■ ABOUT THIS TASK ■
The entries are to be repeated in full, without any change.

■ Saved data entries ■
□ □ □ □ □ □ □
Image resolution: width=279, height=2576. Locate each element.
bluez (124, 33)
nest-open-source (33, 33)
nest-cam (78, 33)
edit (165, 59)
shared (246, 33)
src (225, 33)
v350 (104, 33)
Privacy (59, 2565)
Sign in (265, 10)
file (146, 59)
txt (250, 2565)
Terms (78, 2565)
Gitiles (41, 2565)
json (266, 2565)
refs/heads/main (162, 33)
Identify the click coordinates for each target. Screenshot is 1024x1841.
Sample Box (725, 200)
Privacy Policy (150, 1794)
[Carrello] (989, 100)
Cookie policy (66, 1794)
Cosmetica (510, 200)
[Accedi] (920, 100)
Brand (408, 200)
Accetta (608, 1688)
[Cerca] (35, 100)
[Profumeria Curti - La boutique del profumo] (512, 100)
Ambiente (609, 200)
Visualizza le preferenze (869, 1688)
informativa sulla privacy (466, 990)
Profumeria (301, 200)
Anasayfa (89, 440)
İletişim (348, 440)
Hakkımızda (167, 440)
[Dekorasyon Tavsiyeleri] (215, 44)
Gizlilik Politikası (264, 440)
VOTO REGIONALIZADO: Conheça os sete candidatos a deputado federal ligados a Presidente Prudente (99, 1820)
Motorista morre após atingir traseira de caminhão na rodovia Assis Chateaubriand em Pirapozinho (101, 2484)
□ □ □ □ □ □ □
■ RESPONSE AREA ■
Image resolution: width=279, height=2576. Locate each element.
bluez (124, 33)
nest-open-source (33, 33)
nest-cam (78, 33)
edit (165, 59)
shared (246, 33)
src (225, 33)
v350 (104, 33)
Privacy (59, 2565)
Sign in (265, 10)
file (146, 59)
txt (250, 2565)
Terms (78, 2565)
Gitiles (41, 2565)
json (266, 2565)
refs/heads/main (162, 33)
Identify the click coordinates for each target. Screenshot is 1024x1841.
Sample Box (725, 200)
Privacy Policy (150, 1794)
[Carrello] (989, 100)
Cookie policy (66, 1794)
Cosmetica (510, 200)
[Accedi] (920, 100)
Brand (408, 200)
Accetta (608, 1688)
[Cerca] (35, 100)
[Profumeria Curti - La boutique del profumo] (512, 100)
Ambiente (609, 200)
Visualizza le preferenze (869, 1688)
informativa sulla privacy (466, 990)
Profumeria (301, 200)
Anasayfa (89, 440)
İletişim (348, 440)
Hakkımızda (167, 440)
[Dekorasyon Tavsiyeleri] (215, 44)
Gizlilik Politikası (264, 440)
VOTO REGIONALIZADO: Conheça os sete candidatos a deputado federal ligados a Presidente Prudente (99, 1820)
Motorista morre após atingir traseira de caminhão na rodovia Assis Chateaubriand em Pirapozinho (101, 2484)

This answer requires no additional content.